Leaving out all pictures, write out word for word the lines from the one containing "Click the gauge icon beside 系统设置" to the end of the data below.
<<<<
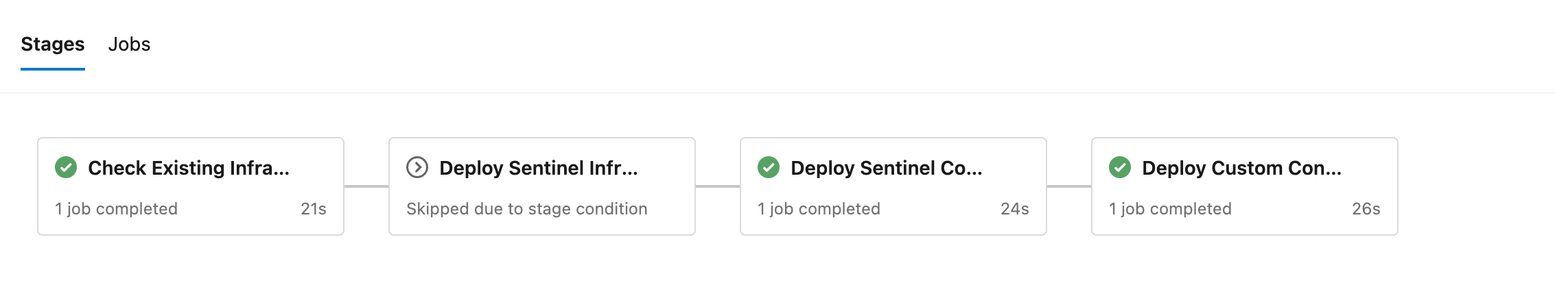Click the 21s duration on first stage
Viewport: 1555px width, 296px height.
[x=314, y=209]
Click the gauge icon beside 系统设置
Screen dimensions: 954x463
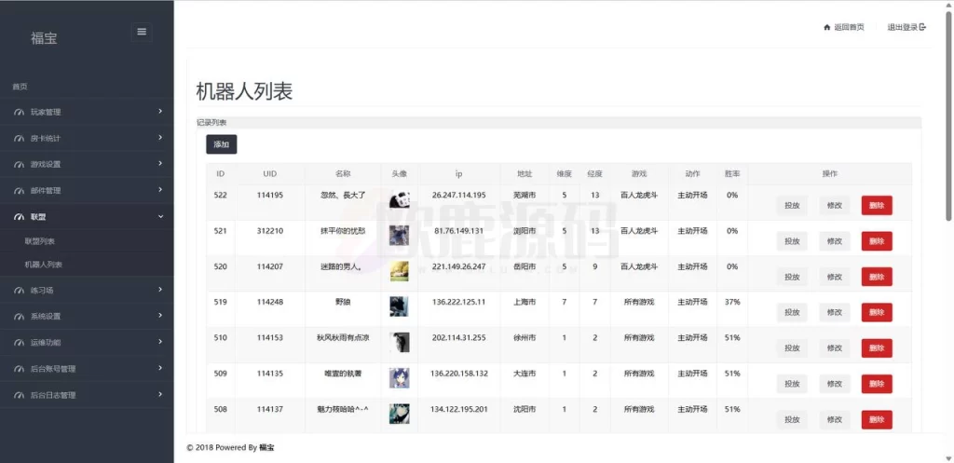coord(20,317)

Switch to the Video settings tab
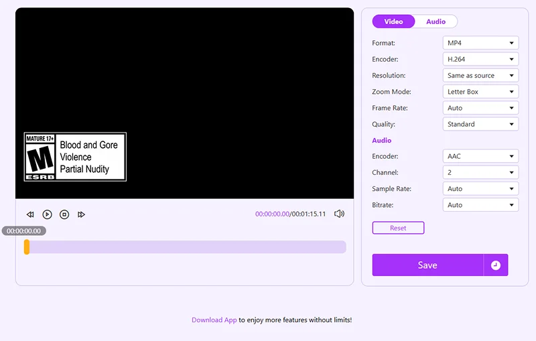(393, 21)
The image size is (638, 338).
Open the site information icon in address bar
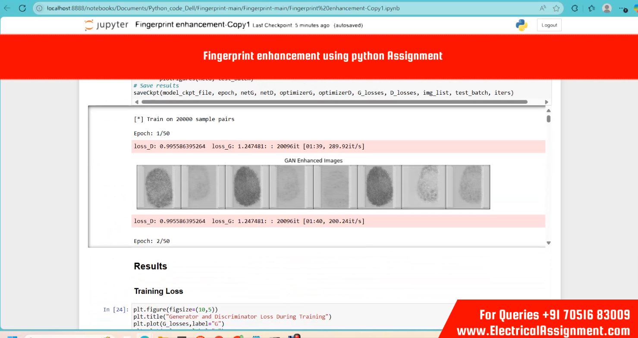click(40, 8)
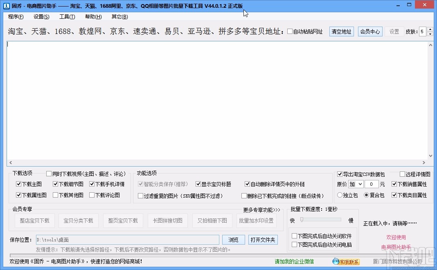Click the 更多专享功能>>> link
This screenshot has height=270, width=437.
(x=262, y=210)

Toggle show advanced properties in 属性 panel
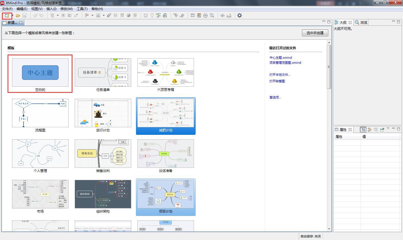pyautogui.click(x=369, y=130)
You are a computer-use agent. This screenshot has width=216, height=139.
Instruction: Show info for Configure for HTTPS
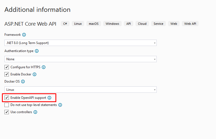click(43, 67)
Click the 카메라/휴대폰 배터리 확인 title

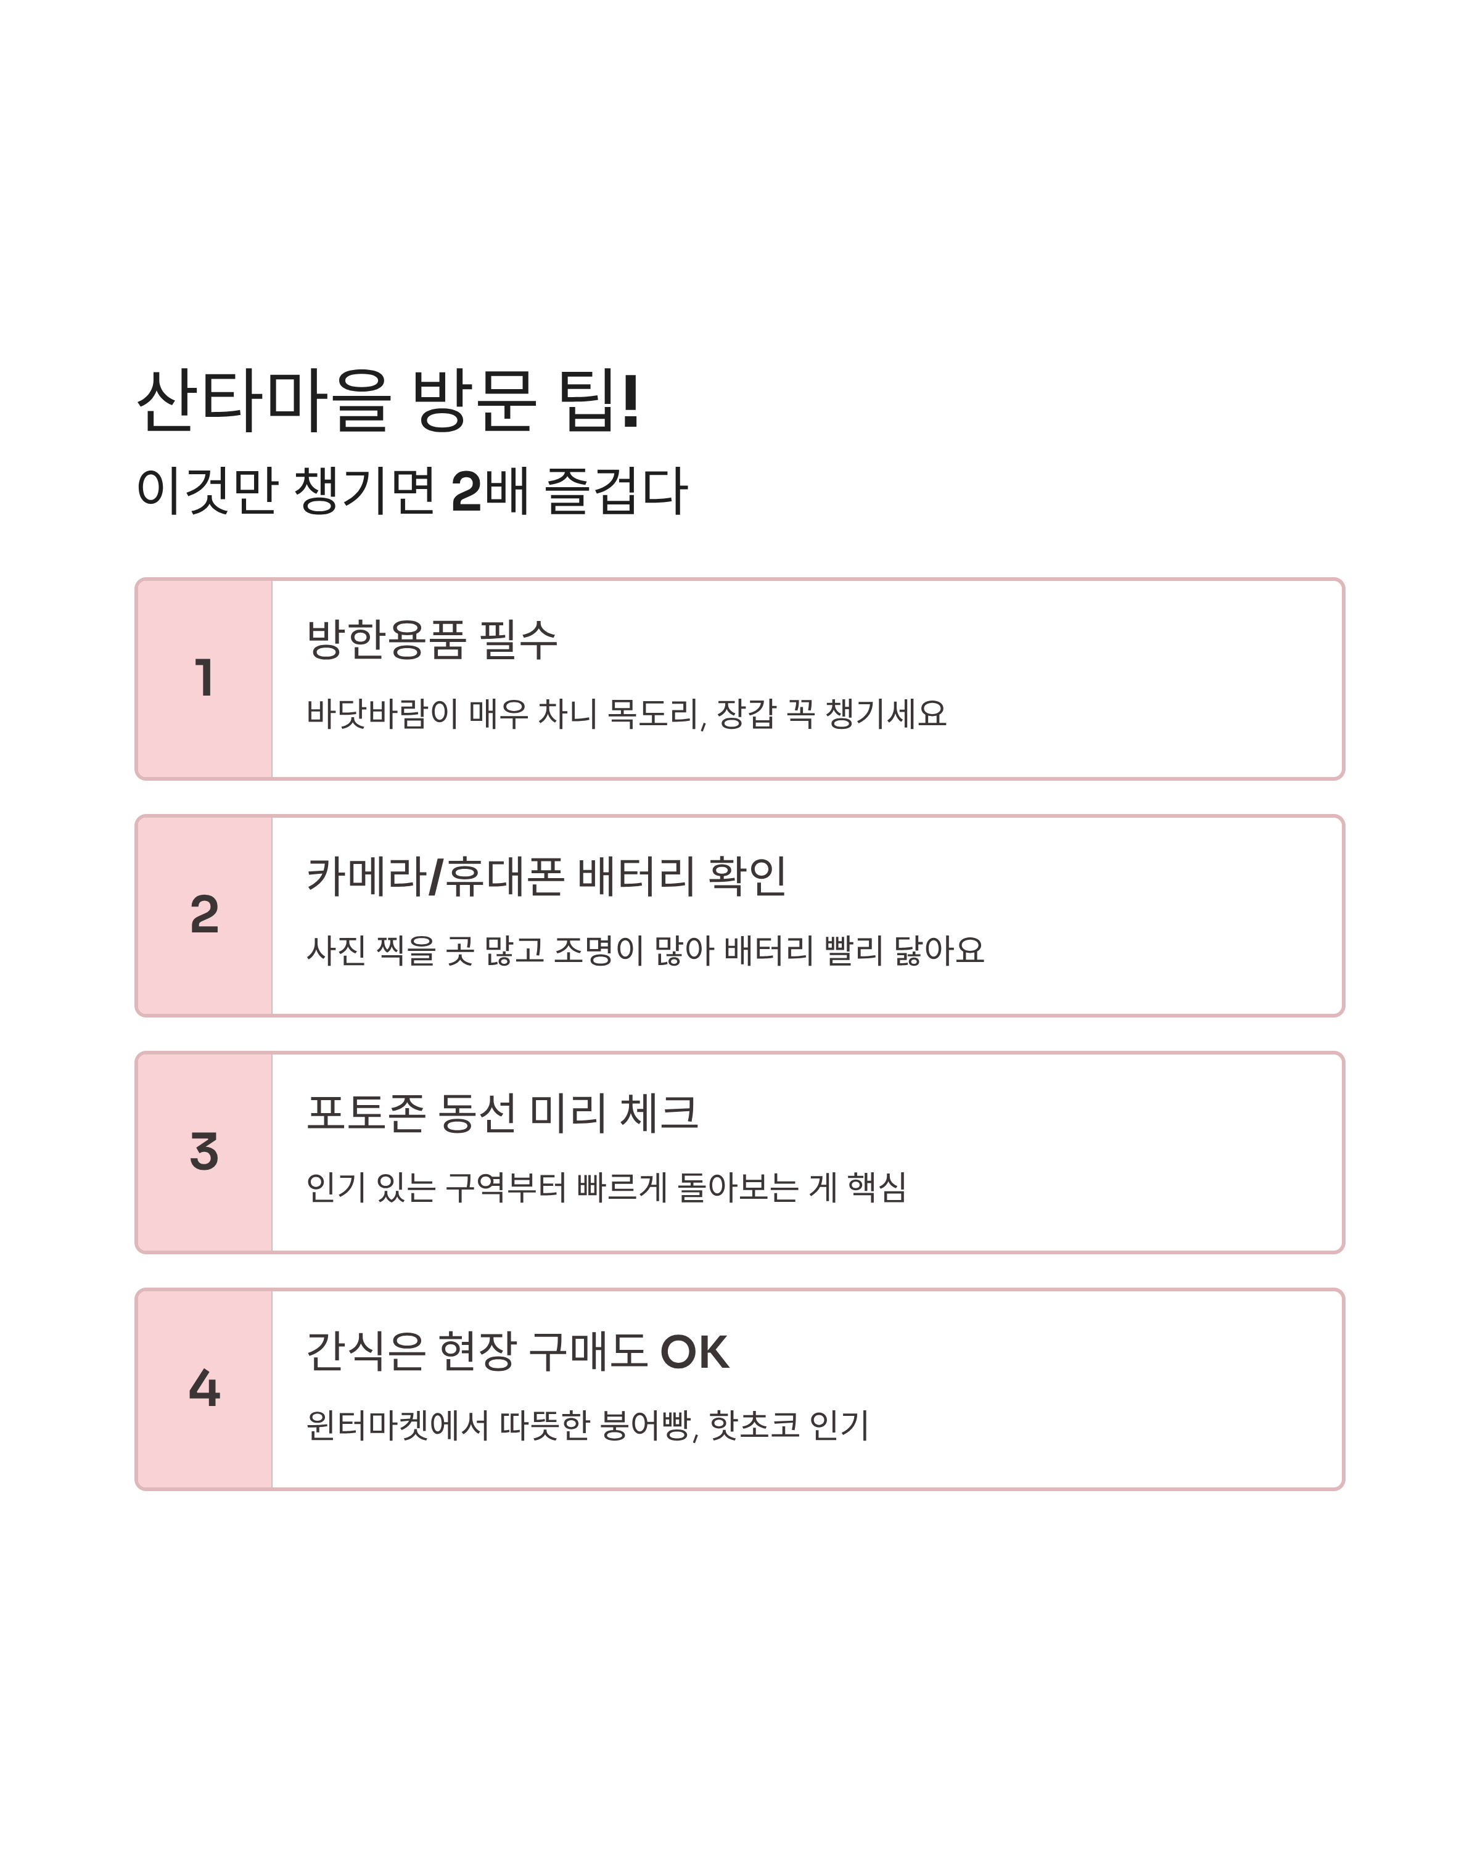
>>>>
__THE COMPLETED TASK__
Click the gauge icon beside 系统设置
Screen dimensions: 954x463
coord(20,317)

Switch to the Video settings tab
(393, 21)
The image size is (638, 338).
Open the site information icon in address bar
click(40, 8)
Click the 更多专享功能>>> link
This screenshot has height=270, width=437.
(x=262, y=210)

Toggle show advanced properties in 属性 panel
pyautogui.click(x=369, y=130)
You are a computer-use agent. This screenshot has width=216, height=139.
Instruction: Show info for Configure for HTTPS
click(43, 67)
Click the 카메라/휴대폰 배터리 확인 title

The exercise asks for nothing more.